Boundary work is an ongoing rhetorical process and not necessarily strategically deployed. It is an argumentative credibility contest among various peoples where some are denied credibility. Gieryn (1999) describes the stakes of these contests, stating, To the victors go the spoils of successful cultural cartography [or boundary work]: not only do their claims become real enough for others to act on them, not only is their authority to make truth provisionally sustained, but they enjoy (for a while anyway) the soaring esteem, cascading influence, and possibly abundant material resources (cash, equipment, bodies-and-minds) needed to make still more truthful tales. (pp. 13–14)
Boundary Objects
Boundary object comes from the work of science and technology studies scholars Susan Leigh Star and James Griesemer’s (1989) study of the Berkeley Museum of Vertebrate Zoology. Star and Griesemer were interested in processes of cooperation without consensus among different groups working toward a shared goal. This included amateur naturalists, trappers, professional biologists, philanthropists, and university administrators creating a natural history museum in the early 1900s. The assumption is often that in order for folks to cooperate, they must begin with consensus or a shared understanding of meanings and practices. However, this is often not how heterogeneous groups work together—consensus is rarely reached, it is fragile when it is, and yet often cooperation continues (Star, 2010).

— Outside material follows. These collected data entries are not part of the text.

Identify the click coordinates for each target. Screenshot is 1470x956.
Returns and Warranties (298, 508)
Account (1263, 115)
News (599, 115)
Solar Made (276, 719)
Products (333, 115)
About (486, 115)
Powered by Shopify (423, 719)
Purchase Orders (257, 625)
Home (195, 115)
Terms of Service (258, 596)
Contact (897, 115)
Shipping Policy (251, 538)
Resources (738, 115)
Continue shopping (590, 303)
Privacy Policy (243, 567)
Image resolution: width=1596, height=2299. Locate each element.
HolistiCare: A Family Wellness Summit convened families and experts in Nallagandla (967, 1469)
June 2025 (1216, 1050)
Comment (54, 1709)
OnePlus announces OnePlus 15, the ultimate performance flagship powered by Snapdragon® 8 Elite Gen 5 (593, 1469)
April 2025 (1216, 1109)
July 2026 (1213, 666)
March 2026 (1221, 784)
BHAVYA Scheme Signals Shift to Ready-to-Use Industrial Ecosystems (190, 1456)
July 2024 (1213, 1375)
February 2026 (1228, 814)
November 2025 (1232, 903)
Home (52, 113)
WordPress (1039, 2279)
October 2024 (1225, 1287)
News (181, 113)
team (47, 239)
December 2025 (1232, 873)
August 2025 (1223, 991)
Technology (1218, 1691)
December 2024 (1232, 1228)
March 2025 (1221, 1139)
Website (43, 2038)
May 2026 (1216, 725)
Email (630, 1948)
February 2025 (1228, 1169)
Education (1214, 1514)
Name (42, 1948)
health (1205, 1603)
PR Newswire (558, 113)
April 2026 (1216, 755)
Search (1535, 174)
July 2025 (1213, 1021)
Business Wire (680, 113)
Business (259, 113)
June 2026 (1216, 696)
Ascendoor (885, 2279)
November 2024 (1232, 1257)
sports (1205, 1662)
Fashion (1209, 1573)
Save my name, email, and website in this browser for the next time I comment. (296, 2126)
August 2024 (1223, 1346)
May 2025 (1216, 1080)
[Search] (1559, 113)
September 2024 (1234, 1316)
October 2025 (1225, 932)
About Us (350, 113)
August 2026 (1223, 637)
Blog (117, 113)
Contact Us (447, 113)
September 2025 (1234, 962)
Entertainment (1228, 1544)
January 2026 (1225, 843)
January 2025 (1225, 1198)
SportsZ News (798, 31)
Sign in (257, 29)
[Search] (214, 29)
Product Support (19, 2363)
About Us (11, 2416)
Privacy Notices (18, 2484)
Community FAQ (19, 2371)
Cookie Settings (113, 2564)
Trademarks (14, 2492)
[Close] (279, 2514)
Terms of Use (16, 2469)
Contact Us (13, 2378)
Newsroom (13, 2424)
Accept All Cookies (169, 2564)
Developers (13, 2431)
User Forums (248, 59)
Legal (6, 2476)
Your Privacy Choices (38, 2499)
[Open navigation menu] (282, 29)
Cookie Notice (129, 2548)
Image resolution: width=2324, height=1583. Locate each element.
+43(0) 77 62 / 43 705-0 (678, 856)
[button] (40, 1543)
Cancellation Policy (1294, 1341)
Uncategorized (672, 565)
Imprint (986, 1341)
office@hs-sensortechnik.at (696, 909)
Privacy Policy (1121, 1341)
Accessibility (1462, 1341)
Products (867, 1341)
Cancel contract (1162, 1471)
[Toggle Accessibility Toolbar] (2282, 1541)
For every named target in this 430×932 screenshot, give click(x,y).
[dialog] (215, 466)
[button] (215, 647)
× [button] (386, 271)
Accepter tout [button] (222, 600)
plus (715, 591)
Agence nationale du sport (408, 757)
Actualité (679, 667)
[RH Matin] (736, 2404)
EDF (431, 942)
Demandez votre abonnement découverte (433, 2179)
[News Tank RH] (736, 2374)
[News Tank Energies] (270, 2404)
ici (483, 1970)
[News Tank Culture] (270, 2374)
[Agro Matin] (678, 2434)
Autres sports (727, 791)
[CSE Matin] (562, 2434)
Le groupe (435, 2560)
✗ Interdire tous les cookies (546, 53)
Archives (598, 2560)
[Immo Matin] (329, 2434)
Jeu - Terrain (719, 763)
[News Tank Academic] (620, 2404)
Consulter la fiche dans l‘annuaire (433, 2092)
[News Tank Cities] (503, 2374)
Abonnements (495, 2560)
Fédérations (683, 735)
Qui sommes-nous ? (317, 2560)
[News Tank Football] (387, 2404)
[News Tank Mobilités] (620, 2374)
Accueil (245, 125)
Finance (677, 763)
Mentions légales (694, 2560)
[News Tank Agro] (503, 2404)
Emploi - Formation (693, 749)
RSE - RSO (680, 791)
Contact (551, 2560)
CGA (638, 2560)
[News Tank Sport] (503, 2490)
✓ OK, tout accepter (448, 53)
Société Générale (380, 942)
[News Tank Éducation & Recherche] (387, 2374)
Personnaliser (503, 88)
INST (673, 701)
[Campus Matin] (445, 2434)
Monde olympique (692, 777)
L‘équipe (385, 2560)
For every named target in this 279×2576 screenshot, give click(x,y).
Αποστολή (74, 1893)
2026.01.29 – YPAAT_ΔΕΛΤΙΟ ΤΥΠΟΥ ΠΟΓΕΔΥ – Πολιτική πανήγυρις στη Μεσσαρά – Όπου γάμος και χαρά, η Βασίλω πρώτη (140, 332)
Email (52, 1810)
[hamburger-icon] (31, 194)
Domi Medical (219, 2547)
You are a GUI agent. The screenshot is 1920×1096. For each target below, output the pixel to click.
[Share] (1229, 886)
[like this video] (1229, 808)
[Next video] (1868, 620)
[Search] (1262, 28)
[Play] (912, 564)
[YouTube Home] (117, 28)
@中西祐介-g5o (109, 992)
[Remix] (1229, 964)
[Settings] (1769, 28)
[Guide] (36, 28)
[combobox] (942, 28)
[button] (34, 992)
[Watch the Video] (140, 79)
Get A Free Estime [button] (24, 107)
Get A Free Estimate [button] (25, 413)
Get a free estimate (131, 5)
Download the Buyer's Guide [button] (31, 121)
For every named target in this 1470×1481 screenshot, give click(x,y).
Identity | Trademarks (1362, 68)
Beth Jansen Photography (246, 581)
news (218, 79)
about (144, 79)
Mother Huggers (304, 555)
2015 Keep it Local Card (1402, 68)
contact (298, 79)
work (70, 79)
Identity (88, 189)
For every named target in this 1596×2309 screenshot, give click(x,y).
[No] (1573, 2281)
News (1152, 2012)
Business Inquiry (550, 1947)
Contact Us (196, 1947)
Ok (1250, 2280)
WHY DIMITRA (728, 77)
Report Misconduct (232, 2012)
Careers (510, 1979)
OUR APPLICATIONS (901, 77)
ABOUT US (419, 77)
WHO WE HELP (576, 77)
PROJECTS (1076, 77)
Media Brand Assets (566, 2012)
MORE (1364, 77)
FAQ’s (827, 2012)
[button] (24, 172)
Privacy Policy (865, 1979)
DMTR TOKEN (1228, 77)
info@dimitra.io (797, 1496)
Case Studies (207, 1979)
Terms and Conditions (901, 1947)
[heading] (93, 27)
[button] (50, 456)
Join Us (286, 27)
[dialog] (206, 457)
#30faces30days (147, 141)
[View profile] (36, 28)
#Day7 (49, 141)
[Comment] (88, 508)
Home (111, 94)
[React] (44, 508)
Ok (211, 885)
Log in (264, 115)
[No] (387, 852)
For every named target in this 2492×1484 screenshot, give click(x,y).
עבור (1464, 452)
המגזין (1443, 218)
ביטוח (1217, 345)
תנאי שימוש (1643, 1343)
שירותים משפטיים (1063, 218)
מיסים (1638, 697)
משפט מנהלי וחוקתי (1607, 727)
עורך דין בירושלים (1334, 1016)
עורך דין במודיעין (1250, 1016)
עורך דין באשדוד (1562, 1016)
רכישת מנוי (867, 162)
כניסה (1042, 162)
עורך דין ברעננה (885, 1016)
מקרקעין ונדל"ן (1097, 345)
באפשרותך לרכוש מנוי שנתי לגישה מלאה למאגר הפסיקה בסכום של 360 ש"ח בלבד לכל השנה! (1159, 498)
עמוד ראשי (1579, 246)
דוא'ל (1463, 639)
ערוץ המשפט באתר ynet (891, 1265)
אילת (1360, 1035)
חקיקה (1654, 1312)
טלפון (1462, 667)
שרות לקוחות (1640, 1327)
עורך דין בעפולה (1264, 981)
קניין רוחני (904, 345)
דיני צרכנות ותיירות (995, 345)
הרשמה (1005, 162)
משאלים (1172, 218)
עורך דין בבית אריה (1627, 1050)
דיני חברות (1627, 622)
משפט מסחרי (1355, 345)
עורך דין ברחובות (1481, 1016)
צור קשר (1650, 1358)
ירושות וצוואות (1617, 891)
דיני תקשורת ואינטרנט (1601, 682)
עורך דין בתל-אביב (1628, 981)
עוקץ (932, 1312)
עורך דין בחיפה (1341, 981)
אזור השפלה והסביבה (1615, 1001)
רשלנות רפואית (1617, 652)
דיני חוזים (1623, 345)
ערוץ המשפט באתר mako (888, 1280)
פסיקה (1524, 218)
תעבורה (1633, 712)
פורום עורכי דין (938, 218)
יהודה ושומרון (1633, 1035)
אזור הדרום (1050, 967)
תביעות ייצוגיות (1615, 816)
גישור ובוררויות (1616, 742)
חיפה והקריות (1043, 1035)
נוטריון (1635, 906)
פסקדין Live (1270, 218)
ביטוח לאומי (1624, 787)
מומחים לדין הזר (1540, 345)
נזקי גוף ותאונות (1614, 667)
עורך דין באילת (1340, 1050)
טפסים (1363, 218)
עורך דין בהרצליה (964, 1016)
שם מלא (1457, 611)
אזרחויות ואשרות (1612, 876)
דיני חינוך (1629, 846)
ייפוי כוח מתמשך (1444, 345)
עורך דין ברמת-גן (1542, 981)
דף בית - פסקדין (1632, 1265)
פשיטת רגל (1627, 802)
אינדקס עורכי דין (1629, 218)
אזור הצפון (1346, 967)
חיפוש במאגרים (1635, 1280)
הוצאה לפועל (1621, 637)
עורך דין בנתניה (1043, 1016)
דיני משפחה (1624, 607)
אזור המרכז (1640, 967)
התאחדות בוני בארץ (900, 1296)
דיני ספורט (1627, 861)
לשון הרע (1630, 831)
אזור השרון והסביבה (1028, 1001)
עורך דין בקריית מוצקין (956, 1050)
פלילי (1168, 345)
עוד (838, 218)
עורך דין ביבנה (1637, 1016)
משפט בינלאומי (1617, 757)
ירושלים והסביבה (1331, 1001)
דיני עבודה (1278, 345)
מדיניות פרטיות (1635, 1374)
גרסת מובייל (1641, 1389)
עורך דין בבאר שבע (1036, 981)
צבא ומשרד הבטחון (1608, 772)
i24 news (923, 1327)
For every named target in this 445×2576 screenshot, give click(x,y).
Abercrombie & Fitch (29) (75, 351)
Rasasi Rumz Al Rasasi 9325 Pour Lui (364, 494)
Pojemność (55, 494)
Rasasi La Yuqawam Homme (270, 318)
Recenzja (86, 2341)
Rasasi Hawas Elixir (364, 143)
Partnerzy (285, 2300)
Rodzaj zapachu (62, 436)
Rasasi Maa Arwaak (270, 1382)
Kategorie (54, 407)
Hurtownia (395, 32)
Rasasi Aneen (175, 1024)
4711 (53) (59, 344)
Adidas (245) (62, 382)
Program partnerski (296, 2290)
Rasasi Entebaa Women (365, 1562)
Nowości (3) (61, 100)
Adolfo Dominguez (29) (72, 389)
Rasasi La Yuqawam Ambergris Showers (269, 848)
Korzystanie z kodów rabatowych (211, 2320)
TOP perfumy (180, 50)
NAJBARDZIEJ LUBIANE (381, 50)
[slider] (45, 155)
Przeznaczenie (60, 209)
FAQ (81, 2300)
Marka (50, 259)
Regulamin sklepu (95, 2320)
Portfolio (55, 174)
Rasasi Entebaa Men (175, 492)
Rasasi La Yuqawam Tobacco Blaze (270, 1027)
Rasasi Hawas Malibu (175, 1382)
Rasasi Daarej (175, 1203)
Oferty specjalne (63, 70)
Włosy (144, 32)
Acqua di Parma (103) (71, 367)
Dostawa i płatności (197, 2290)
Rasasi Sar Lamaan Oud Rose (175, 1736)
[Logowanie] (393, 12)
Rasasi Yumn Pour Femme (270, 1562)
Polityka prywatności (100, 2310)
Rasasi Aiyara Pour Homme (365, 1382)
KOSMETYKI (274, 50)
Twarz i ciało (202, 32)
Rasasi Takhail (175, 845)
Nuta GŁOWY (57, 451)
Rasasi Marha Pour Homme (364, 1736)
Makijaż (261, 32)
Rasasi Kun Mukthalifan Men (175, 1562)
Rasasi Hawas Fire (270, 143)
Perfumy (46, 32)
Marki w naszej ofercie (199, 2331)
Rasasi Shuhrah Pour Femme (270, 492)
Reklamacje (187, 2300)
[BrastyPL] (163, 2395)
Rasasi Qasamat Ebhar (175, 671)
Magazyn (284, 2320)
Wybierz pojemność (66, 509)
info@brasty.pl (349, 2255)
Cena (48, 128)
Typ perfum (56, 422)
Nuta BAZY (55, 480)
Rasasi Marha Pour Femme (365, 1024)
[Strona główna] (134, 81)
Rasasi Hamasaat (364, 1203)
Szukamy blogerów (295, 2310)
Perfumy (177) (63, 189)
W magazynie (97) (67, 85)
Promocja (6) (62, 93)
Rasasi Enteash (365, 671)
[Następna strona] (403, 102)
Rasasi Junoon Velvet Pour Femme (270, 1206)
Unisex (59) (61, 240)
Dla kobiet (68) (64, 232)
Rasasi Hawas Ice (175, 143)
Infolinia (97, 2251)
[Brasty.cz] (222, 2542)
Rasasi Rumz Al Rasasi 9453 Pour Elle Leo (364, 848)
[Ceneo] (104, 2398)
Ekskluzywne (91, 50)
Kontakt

To understand this process of cooperation without consensus, Star and Griesemer developed the concept boundary object, an object or entity that enhances “the capacity of an idea, theory or practice to translate across culturally defined boundaries, for instance between communities of knowledge and communities of practice” (Fox, 2011, p. 71). A boundary object is an ill-structured artifact (often technologies, but also drawings, sets of rules, research projects, or documents) that reside between social worlds and are capable of bridging perceptual and practical differences (Huvila, 2011). Kimble and Hildreth (2005) describe their usefulness writing, “During discussions around the [boundary object] document, other new and innovative ideas would often be triggered; as well as identifying projects already listed on the document, new ideas emerged that could form the basis for further participation” (p. 108). When necessary, the object is worked on by local groups who maintain its vague identity as a common object while making it more specific, more tailored to local use within a social world. Star (2010) argues that “what is important for boundary objects is how practices structure and language emerge, for doing things together” (p. 602). In contrast to boundary work, boundary objects do not function to standardize or professionalize a group. Rather, their liminality allows them to open up a shared space for cooperation among different groups circulating different meanings.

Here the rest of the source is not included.